> **Actividad propuesta 1**
En el texto sobre por qué se escribe, ¿cómo definía Barthes la escritura?
> **Actividad propuesta 2**
Transcribe tal cual, del texto sobre por qué se escribe, el fragmento que va desde "La verdad es" hasta "los personajes ficticios.".

> **Texto extraído**

Esta es una pregunta que todos los escritores han recibido alguna vez, y que los periodistas de cultura repiten con monótona persistencia. Como si a un cura se le preguntara por qué reza o por qué cree en Dios. Se escribe porque sí, porque es una necesidad absurda, porque sirve para desahogar la cabeza o la mente de locuras o pensamientos abominables. Se escribe porque se quiere ser famoso o un miserable toda la vida. Se escribe porque no se ama la vida y escribir es una forma de maldecirla y de encontrar un poco de consuelo a tanta precariedad. A veces se escribe porque se ama y otras porque se odia. Rara vez se escribe por el placer de escribir, a no ser que sea un millonario que no tiene en qué ocupar su ocio. Pero son excepciones. Escribir es sinónimo de carencia. Mientras más necesidades tenga un escritor, mejor escribe.
La verdad es que ningún escritor se hace esa pregunta cuando escribe. Pero yo creo que la respuesta más apropiada anda un poco por el lado de sacarse los demonios de la cabeza. Más que los demonios, los seres ajenos que lo pueblan y terminan por quitarle el oxígeno. Se escribe por necesidad de liberación. Y también para dejar algo cuando pasemos a mejor o peor vida. Se escribe para ir acompañado por la vida, para patear la soledad y compartir con los personajes ficticios.
Esta inefable pregunta ha producido cientos de respuestas improvisadas. Ricardo Piglia, que siempre tiene las palabras adecuadas para cualquier ocasión, expresó lo siguiente: “Un escritor escribe para saber qué es la literatura”. Y lo completó con otra reflexión: “La escritura es el lugar donde los borradores de la vida son posibles, tal vez por eso se hace literatura”. Borrador o no, la literatura, y más propiamente la escritura, es sencillamente la forma de decir las cosas de otra manera, diferente al resto de los mortales. Borges no se hacía tantas preguntas y afirmaba que “el arte de leer es tan creador como el de escribir”. En cambio Truman Capote, más realista, aseguraba que “un día comencé a escribir sin saber que me había encadenado de por vida a un noble pero implacable amo. Dios le entrega a uno un don, también le da un látigo; y el látigo es únicamente para autoflagelarse”. Lo que parecía compartir, en ciertos aspectos, Fernando Pessoa al declarar “para mí escribir es despreciarme, pero no puedo dejar de escribir. Escribir es como la droga que me repugna y tomo, el vicio que desprecio y en el que vivo”. Por su parte Barthes, más analítico, aseveraba “escribir es ya organizar el mundo, es ya pensar”.

> **Material recopilado**

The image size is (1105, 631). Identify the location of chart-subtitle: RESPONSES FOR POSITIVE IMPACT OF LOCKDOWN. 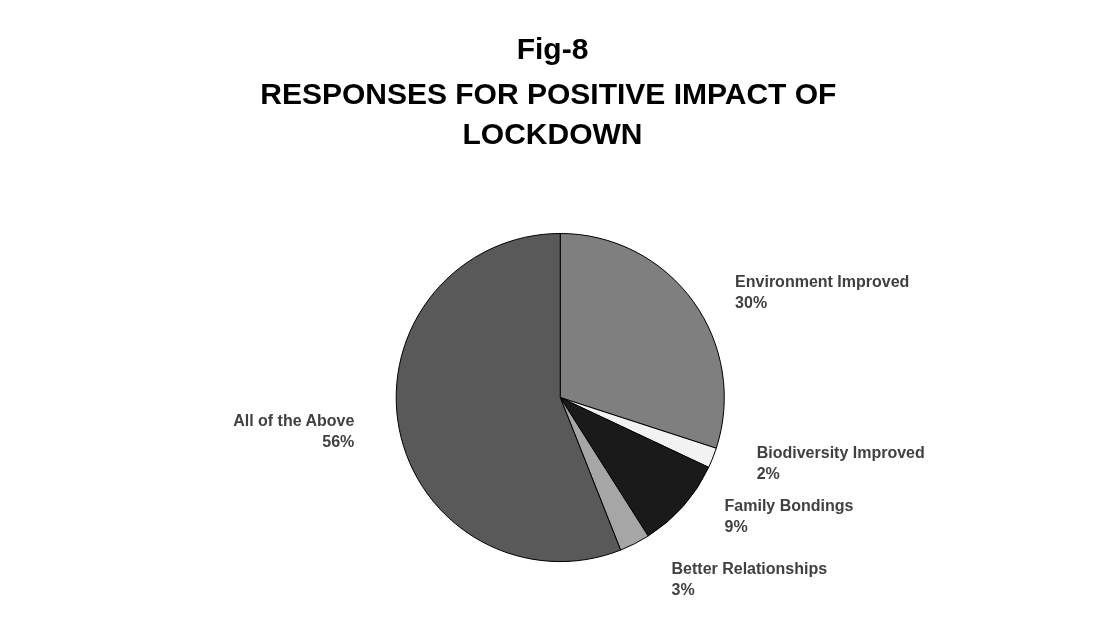
(552, 113).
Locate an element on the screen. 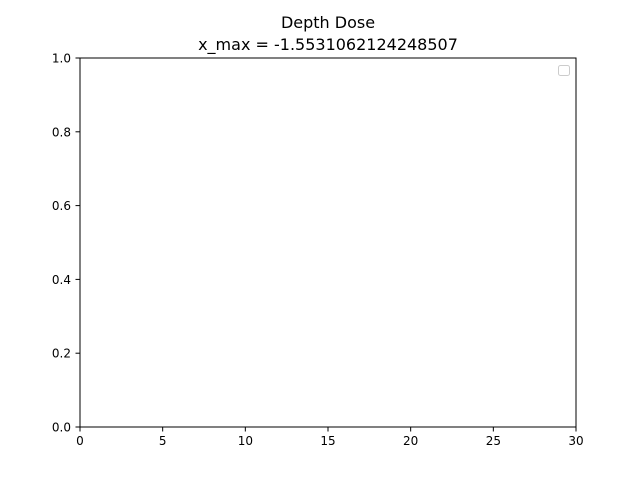 This screenshot has width=640, height=484. y-tick-label: 0.4 is located at coordinates (62, 280).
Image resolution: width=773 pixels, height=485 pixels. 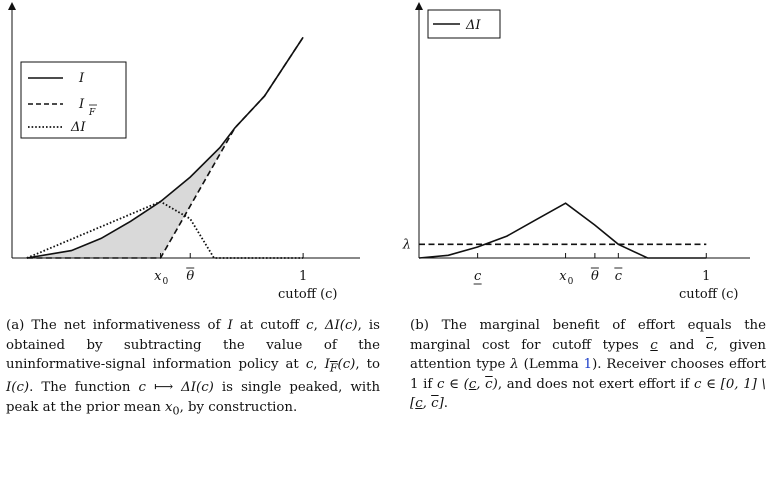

> **Solución desarrollada 1**
Barthes aseveraba que escribir es ya organizar el mundo, es ya pensar.

> **Solución desarrollada 2**
La verdad es que ningún escritor se hace esa pregunta cuando escribe. Pero yo creo que la respuesta más apropiada anda un poco por el lado de sacarse los demonios de la cabeza. Más que los demonios, los seres ajenos que lo pueblan y terminan por quitarle el oxígeno. Se escribe por necesidad de liberación. Y también para dejar algo cuando pasemos a mejor o peor vida. Se escribe para ir acompañado por la vida, para patear la soledad y compartir con los personajes ficticios.